TASK DIRECTIONS: Each line below should be written out again without any change.

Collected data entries
-----

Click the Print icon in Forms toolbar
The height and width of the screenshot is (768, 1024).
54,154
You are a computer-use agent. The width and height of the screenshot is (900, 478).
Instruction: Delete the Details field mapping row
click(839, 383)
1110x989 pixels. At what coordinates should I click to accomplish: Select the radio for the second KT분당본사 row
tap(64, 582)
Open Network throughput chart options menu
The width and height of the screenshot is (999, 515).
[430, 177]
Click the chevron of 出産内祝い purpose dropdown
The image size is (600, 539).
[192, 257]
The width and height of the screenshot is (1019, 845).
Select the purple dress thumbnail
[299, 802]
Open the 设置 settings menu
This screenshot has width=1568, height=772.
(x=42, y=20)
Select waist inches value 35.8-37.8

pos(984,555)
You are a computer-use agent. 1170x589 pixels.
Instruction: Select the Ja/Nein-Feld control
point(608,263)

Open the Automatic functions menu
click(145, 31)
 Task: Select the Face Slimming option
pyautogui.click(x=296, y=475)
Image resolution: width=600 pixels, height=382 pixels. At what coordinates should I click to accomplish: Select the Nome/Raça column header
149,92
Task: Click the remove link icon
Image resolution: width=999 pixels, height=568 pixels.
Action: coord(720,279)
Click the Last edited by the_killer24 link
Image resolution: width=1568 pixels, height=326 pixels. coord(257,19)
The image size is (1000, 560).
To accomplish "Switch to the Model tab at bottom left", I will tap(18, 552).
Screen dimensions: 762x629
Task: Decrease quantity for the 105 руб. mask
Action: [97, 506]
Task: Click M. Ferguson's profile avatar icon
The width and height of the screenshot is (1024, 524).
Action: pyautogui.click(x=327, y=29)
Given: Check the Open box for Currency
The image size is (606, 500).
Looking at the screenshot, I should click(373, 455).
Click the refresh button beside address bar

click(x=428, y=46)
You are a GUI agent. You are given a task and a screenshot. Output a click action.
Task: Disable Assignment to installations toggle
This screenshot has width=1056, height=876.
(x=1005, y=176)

-----

ANSWER FOR THIS EXERCISE:
Click the Print icon in Forms toolbar
The height and width of the screenshot is (768, 1024).
54,154
You are a computer-use agent. The width and height of the screenshot is (900, 478).
Instruction: Delete the Details field mapping row
click(839, 383)
1110x989 pixels. At what coordinates should I click to accomplish: Select the radio for the second KT분당본사 row
tap(64, 582)
Open Network throughput chart options menu
The width and height of the screenshot is (999, 515).
[430, 177]
Click the chevron of 出産内祝い purpose dropdown
The image size is (600, 539).
[192, 257]
The width and height of the screenshot is (1019, 845).
Select the purple dress thumbnail
[299, 802]
Open the 设置 settings menu
This screenshot has width=1568, height=772.
(x=42, y=20)
Select waist inches value 35.8-37.8

pos(984,555)
You are a computer-use agent. 1170x589 pixels.
Instruction: Select the Ja/Nein-Feld control
point(608,263)

Open the Automatic functions menu
click(145, 31)
 Task: Select the Face Slimming option
pyautogui.click(x=296, y=475)
Image resolution: width=600 pixels, height=382 pixels. At what coordinates should I click to accomplish: Select the Nome/Raça column header
149,92
Task: Click the remove link icon
Image resolution: width=999 pixels, height=568 pixels.
Action: coord(720,279)
Click the Last edited by the_killer24 link
Image resolution: width=1568 pixels, height=326 pixels. coord(257,19)
The image size is (1000, 560).
To accomplish "Switch to the Model tab at bottom left", I will tap(18, 552).
Screen dimensions: 762x629
Task: Decrease quantity for the 105 руб. mask
Action: [97, 506]
Task: Click M. Ferguson's profile avatar icon
The width and height of the screenshot is (1024, 524).
Action: pyautogui.click(x=327, y=29)
Given: Check the Open box for Currency
The image size is (606, 500).
Looking at the screenshot, I should click(373, 455).
Click the refresh button beside address bar

click(x=428, y=46)
You are a GUI agent. You are given a task and a screenshot. Output a click action.
Task: Disable Assignment to installations toggle
This screenshot has width=1056, height=876.
(x=1005, y=176)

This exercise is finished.